---------- Data
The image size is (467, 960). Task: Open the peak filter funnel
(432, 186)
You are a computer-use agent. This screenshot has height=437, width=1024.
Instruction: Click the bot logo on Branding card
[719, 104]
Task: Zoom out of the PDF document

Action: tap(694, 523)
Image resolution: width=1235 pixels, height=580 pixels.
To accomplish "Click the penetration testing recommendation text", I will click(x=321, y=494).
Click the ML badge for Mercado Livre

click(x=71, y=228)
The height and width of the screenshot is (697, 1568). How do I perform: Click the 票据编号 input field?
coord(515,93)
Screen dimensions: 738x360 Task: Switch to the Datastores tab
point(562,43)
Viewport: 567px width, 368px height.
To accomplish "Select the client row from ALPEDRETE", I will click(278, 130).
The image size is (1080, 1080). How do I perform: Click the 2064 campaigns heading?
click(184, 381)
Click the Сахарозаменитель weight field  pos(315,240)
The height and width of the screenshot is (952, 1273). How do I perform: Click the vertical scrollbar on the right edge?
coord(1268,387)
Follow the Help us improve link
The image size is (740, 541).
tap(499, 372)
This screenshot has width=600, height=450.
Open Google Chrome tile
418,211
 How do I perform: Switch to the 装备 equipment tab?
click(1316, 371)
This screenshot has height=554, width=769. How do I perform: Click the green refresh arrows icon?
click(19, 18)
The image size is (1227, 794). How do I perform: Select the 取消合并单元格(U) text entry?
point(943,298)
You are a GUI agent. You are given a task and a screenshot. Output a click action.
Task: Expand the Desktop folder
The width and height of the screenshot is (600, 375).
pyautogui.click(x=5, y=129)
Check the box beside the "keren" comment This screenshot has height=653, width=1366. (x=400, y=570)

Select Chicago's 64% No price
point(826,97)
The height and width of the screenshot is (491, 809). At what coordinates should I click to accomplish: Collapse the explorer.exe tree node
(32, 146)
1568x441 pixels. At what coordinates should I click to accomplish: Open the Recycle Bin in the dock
--------------------
Whenever a line above includes "pixels", copy it in full.

Image resolution: width=1235 pixels, height=580 pixels.
1568x441 pixels. At what coordinates should I click to accomplish: Open the Recycle Bin in the dock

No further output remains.